No question about it — one year into President Trump's first term, the economy is on a roll, creating wealth, income and jobs for Americans, and building opportunities for the young. It's a triumph of economic realism over foolish skepticism.
Critics so disliked Trump as he entered office last year that they were all but rooting for him to fail. A few headlines tell the tale:
"President Trump is about to tank the economy" (TheWeek.com). "Millennials think the Trump economy is going to implode" (Chicago Tribune). "Investors ignoring the risks in Trump's presidency" (MarketWatch). "Why the Trump Economic Boom Will Never Come" (Foreign Policy). "Trump is being handed a great economy. What happens when it goes south?" (Washington Post).
OK. You get the picture. We did a simple, random Google search for "Does President Trump deserve credit for the economy?" As a sign of how skeptical the Trump-hating media are, it returned 826,000 results.
But it's fair to ask: What has Trump accomplished when it comes to the economy? The numbers don't lie.
Stock market: The Dow Jones industrial average rose about 31% over the past year, "more than any other president since Franklin Roosevelt," CNBC.com reminds us. Total stock market wealth added since Trump's first inauguration: $5.5 trillion.
Jobs: Over the last year, 2.2 million jobs were added to the economy, as the unemployment rate fell from 4.8% to 4.1% currently. Minorities experienced their lowest unemployment rates ever in December 2017, after a year of solid gains. Unemployment claims, meanwhile, are at a 45-year low.
GDP: President Trump entered office amid what appeared to be a dangerously slowing economy, with just 1.2% growth in the first quarter of 2017. But growth immediately picked up, rising to 3.1% in the second quarter, 3.2% in the third quarter, and, based on recent data, 3% or higher in the final quarter of 2017 — making the longest stretch of 3%-plus GDP growth since 2005.
Tax cuts: Trump's $1.5 trillion in tax cuts lowered the corporate marginal rate from 35% to 21%, and cut rates sharply for middle-class and lower-income Americans. The results are in: Less than three weeks after the tax bill became law, more than 164 companies — ranging from AT&T and Apple to Visa and Wal-Mart — have announced pay hikes and special bonuses for their workers. Apple stunned markets last week, announcing it would bring $245 billion back from overseas, hire about 20,000 new workers and hand out bonuses of around $2,500 for each of its employees due to tax cuts.

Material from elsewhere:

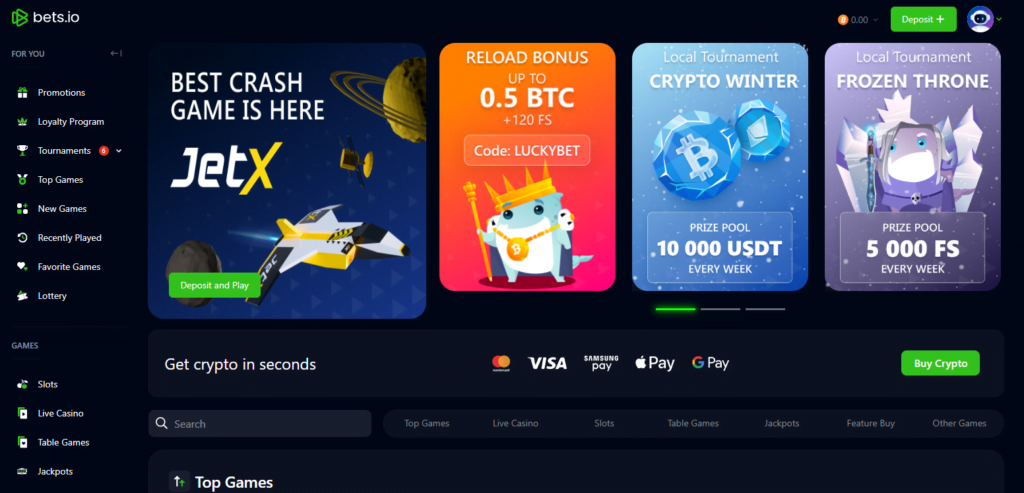Open Slots via the cherry icon
This screenshot has width=1024, height=493.
(22, 385)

Confidence: Our IBD/TIPP Economic Optimism Index stands at 55.1, well above the 49.3 average over that measure's lifetime, signaling continued confidence in the strength of the economy. The optimism index is close to its all-time high and has now been positive — above 50 — for 16 months. Meanwhile, a separate IBD/TIPP index for financial stress is at its lowest since we began measuring it in 2007.
Regulation: Trump fulfilled his promise to cut more rules than he enacted. Indeed, he eliminated 22 regulations for every regulation he added, cutting some $8.1 billion in costs. More important, he pulled out of the ruinous Paris Climate Deal, which the NERA economic consulting group estimated would cost the U.S. some $3 trillion in compliance costs over the lifetime of the deal.
The point is, this last year has been a humdinger for President Trump. Coming in with the lowest of expectations, he has exceeded virtually all forecasts and the dire predictions of doom by his naysayers. Tax cuts and deregulation, the twin pillars of Trumponomics, have been a success by any measure. If Trump's second year is as successful as his first, the "blue wave" Democrats expect in the 2018 midterm elections may not materialize.